- [Requirement]:
The records below are to be restated word for word, with their images omitted.

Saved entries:
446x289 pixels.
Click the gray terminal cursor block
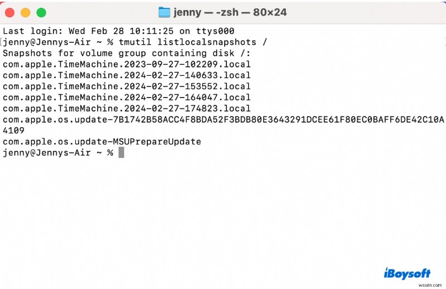click(x=121, y=152)
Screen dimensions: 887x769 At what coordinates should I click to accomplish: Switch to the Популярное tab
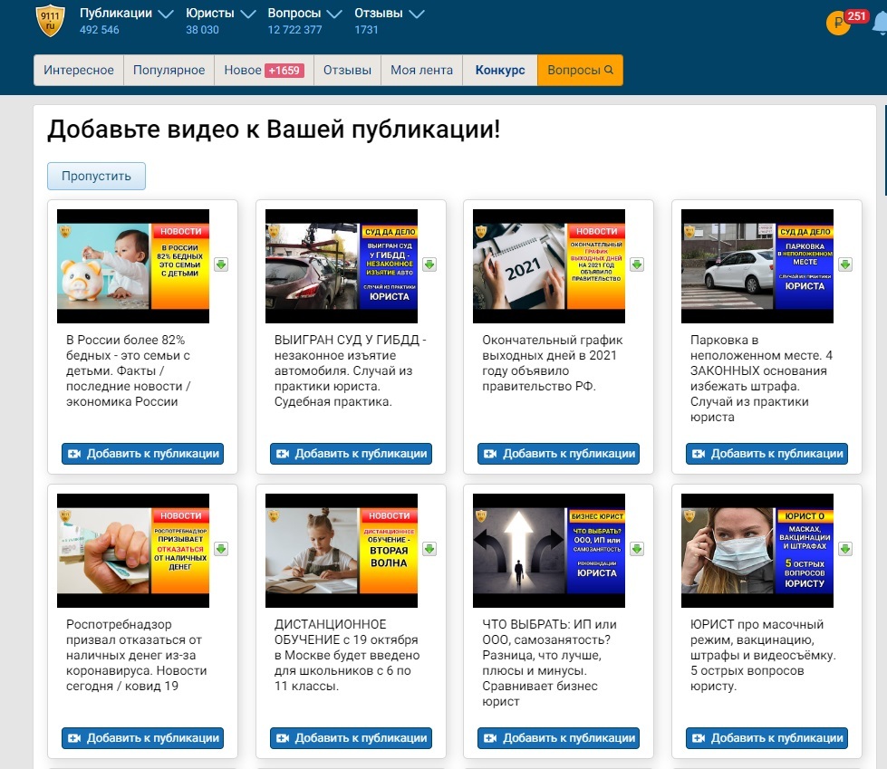(169, 71)
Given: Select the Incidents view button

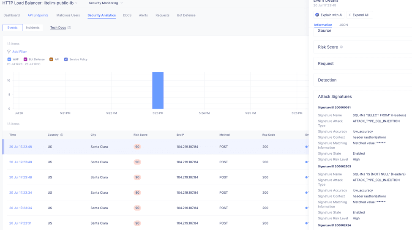Looking at the screenshot, I should 33,27.
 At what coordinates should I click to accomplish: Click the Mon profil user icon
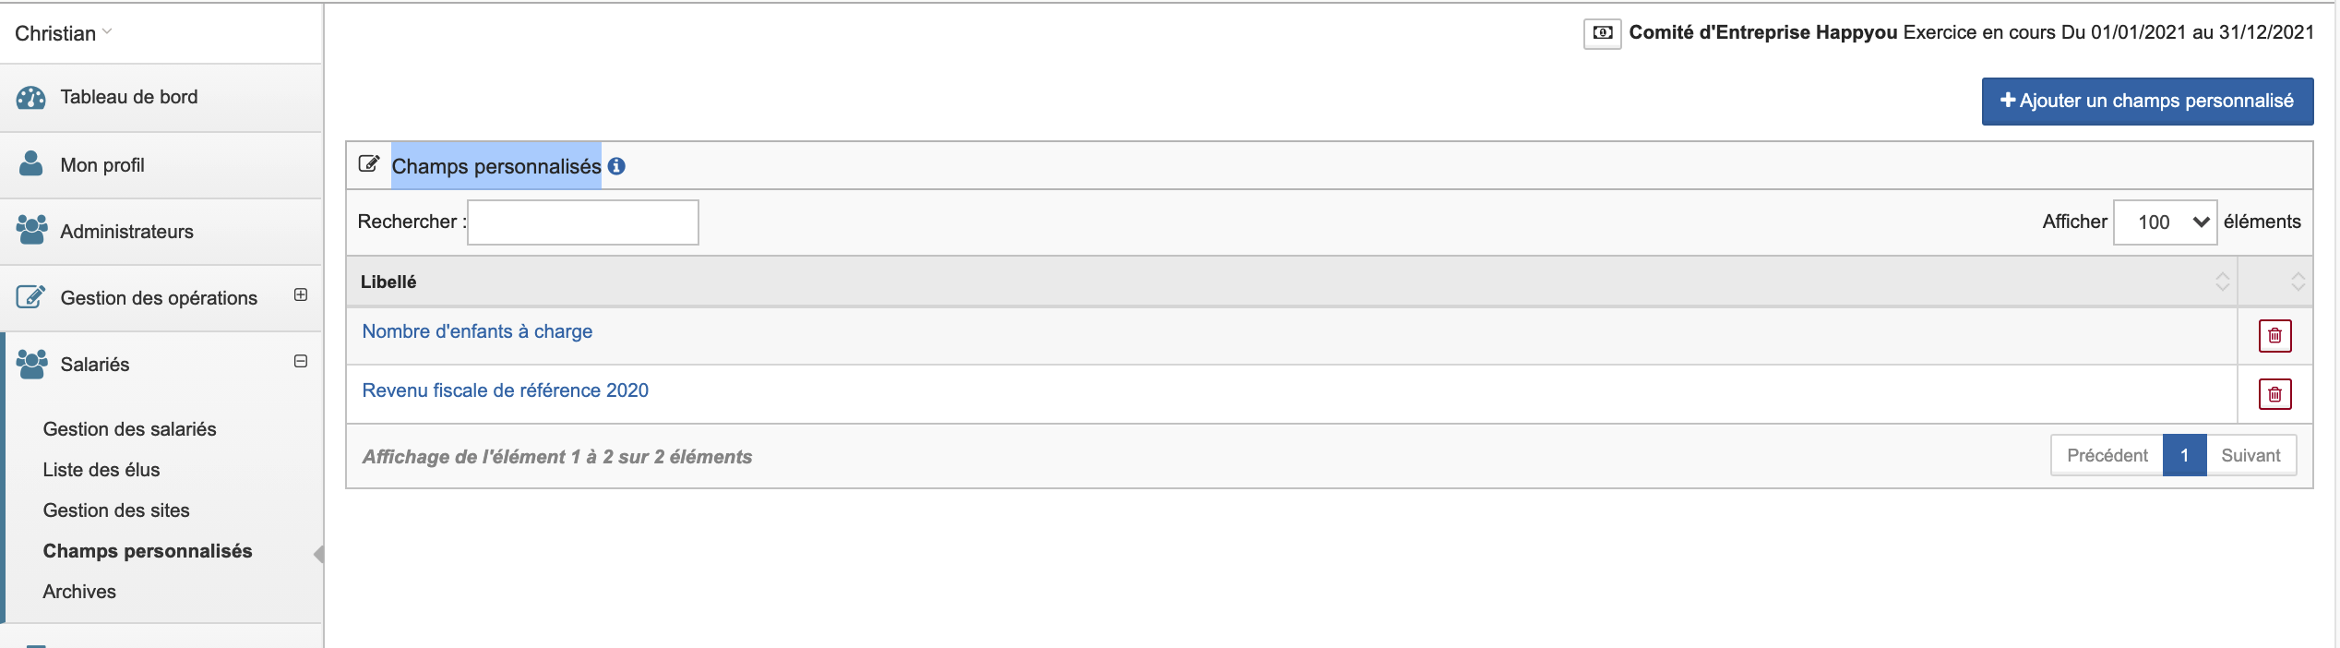(30, 164)
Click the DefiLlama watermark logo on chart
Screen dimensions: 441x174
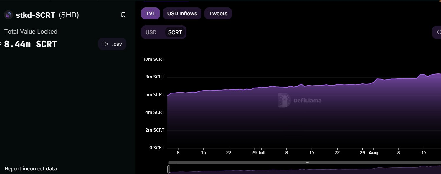[x=284, y=100]
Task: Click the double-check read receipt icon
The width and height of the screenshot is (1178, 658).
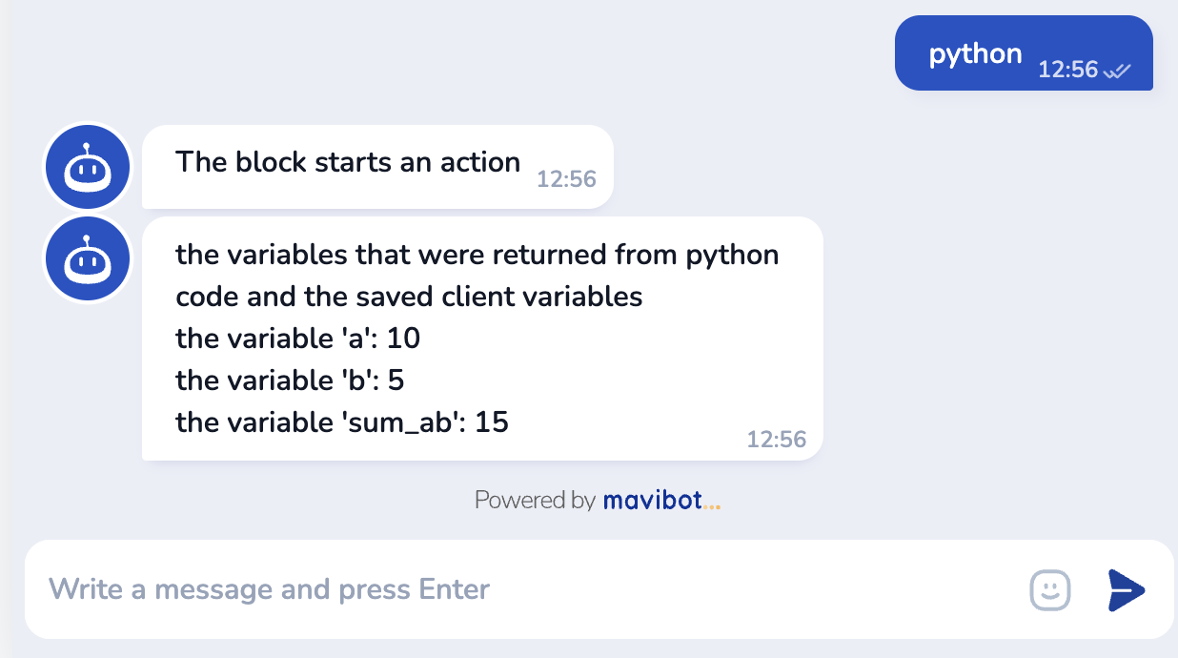Action: coord(1116,71)
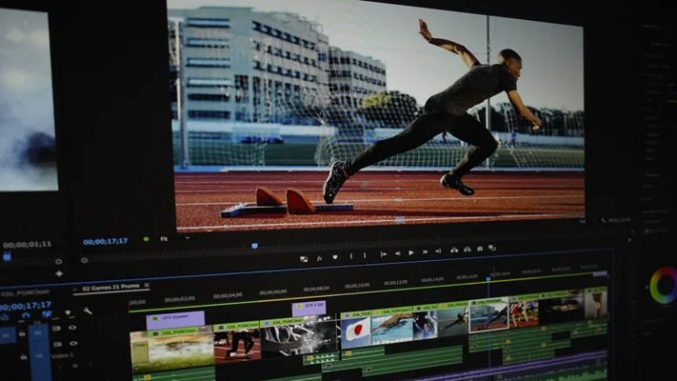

- [Task response]:
446x289 pixels.
Click the gray terminal cursor block
click(x=121, y=152)
Screen dimensions: 887x769 At what coordinates should I click to accomplish: Switch to the Популярное tab
(169, 71)
Given: Select the Incidents view button

Looking at the screenshot, I should 33,27.
 At what coordinates should I click to accomplish: Click the Mon profil user icon
(30, 164)
Click the DefiLlama watermark logo on chart
Screen dimensions: 441x174
[x=284, y=100]
Task: Click the double-check read receipt icon
The width and height of the screenshot is (1178, 658).
Action: coord(1116,71)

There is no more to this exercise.